12話 剣豪
「ぐれちゃが、アカツキのお姫様と結婚!?」
「えっ、お姫様なんですか!?」
と、レベッカ。2段構えの驚きだ。
スズランはすぐにレベッカとも挨拶を交わし「レベッカも愛いのう」と彼女の頭を撫でていた。あのねスズラン、レベッカは20歳過ぎた大人だからね……ワンチャン、スズランの方が年下もあり得る。
「だから、結婚なんてしねーっての!」
グレンは必死だ。
「ダメじゃ、決まりは決まりじゃぁ。

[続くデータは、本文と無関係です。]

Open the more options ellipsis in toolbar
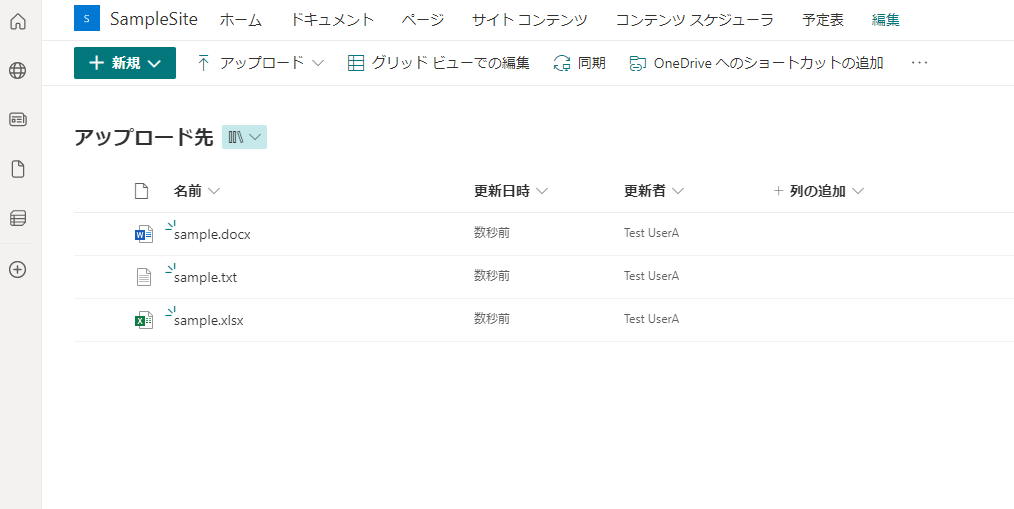Screen dimensions: 1014x509 (x=919, y=63)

国の剣術大会で優勝をして“剣豪”の称号を勝ち取った者が妾の婿となると、参加者の契約書に最初から書かれておったじゃろうて」
えっ、グレン、国の剣術大会っていうので優勝してるの!?
「知らねーよそんなもん! そもそも、俺は剣豪なんて称号どうでも良かったのに、てめぇが『一生のお願いじゃぁ~、出るだけで良いから出てたもれ~』とか言うから出ただけだろーが!」
「それでも契約して優勝までしたのに、妾との結婚が嫌だからと言って国から逃げ出すのは酷いではないかぁ~!」
グレンがエリージュ王国に来た理由って……それ!?
いや、そもそも……。
「ぐれちゃって、なんでそんなにすずちゃと仲良いの?」
「別に仲良くねぇ、ただの腐れ縁だ!」
「グレンの家は代々アカツキ家に仕える公家の一族なのじゃぁ。幼い頃から同じ城で育った幼馴染と言う奴じゃな」
公家って言うのがどんなのかイマイチ分からないけど、絶対に貴族だよね……。少なくとも高い地位である事には変わりなさそう。
そんな家の人が外国のカジノで一文無しになって刀も失くして森に住もうとしていたなんて……お家の人聞いたらビックリするよ? 大丈夫?
「ぐれちゃ……」
可哀想なものを見る目でグレンを見ると「んな目で見んじゃねぇ!」と案の定怒っていた。
「ではグレンは、一体何をしに帰ってきたのじゃ? フィルの護衛かえ?」
「いや、むしろそっちの方が護衛と言うか……」
と、グレン。確かに、山道の魔物は全部僕が退治した。
「そなたは何を言っておるのじゃ。いい年してこのような幼い坊やに護られるなど、国を出て武士の誇りまで失ってしまったのかえ」
「てめぇはコイツの事なんも知らねぇから、んなこと言えんだよ。つーか、“アサ爺”は城にいんのか。刀を1本打ってほしい。そのために帰ってきたんだ」
「アサ爺に? 多分おるじゃろうが……そう言えばそなた、刀ではなく変なものを腰に差しておるな。あの刀はどうしたのじゃ」
「砕けた。ボロボロに」
「くだっ……!?」
目を真ん丸にして固まるスズラン。残念ながら本当なんだよ。あのスライムの体液がちょっと特殊だったのかも。
⸺⸺その時。
僕たちが通ってきた山の方からドーンッ! と、大きな地響きが聞こえてきた。
「何っ!?」
「ひぃぃ、さっき通ってきた山からですねぇ……」
みんなでその山の方を見ると、大きな“炎の精霊”のような全身炎に包まれた化物が大暴れをして山の木々をなぎ倒していた。山はどんどん炎に包まれていっている。これは一大事だ!
「げっ! “カグツチ”じゃねぇか。ご機嫌斜めかよ……!」
と、グレン。
「サクラ……! サクラに何かあったのじゃ!」
スズランは泣きそうな顔でそう言うと、立て掛けてあった薙刀を手に取った。